You can catch up on the “Bull Saga” by reading Part 1 and Part 2.

After about 11 days of aging in the owner’s garage, the owners were quite good at regulating temperatures using tarps, snow, and space heaters around the clock.  They were also very ready to get the job over with and reclaim the garage for the vehicles!  So, S and the owner made plans to finish up the butchering one evening.  The owner brought his knives over, and S spent several hours sharpening all the knives available.  Then, they set up a make-shift butcher shop in the garage/aging cooler.  In the mean time, the owner’s wife purchased some butcher paper and freezer tape, gathered buckets and miscellaneous supplies, and I spent some time copying pages of beef carcass cut pictures and explanations (out of a homesteading book), which the guys laid out where they could easily reference them.  Once everything was ready, the men set to work. 
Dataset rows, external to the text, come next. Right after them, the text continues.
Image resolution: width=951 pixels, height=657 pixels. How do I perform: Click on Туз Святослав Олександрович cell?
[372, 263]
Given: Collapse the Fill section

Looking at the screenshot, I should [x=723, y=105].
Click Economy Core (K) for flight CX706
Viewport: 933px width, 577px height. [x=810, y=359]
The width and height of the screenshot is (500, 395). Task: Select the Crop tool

Much to my utter dismay, since I was home with the kiddos, it never once crossed my mind to go take photos!!  I can’t believe it!  My husbands first whole-beef butcher, and I didn’t take a single photo!  *Kicking myself here*

Thankfully, the owner took a break at one point and got a few photos of S at work.  He e-mailed them to me, so I at least have some type of proof…

Apparently, they had a great system.  They followed the guides I had printed to cut the halves into large sections.  Then, if a chunk of meat was ugly or they couldn’t remember what part of the carcass it came from, it was designated as “hamburger.”  If it was an area damaged by the bullet or something, then it was tossed into a “Dog Food” bucket for Athena.  Otherwise, I think the quote of the night came from the neighbor who observed S slice up a portion of the carcass to create some steaks.  The owner exclaimed, “WOW!  Those look like STEAKS!!” 

I know S had a great time.  Though it was hard work, it was very educational for him, and I think he takes quite a bit of satisfaction in knowing he has now done something that, very possibly, MANY multi-generation cattle ranchers have never attempted.  The neighbors blessed us in turn with some excess milk and some of the beef cuts, in addition to a couple weeks’ worth of food and bones for Athena.  It was a welcome and enjoyable surprise.  But, I think my greatest joy comes from the fact that, now that S knows he can do a beef, he is more open to the idea of us having a milk cow and raising an annual beef when we get to Red Gate.  YIPPEE!!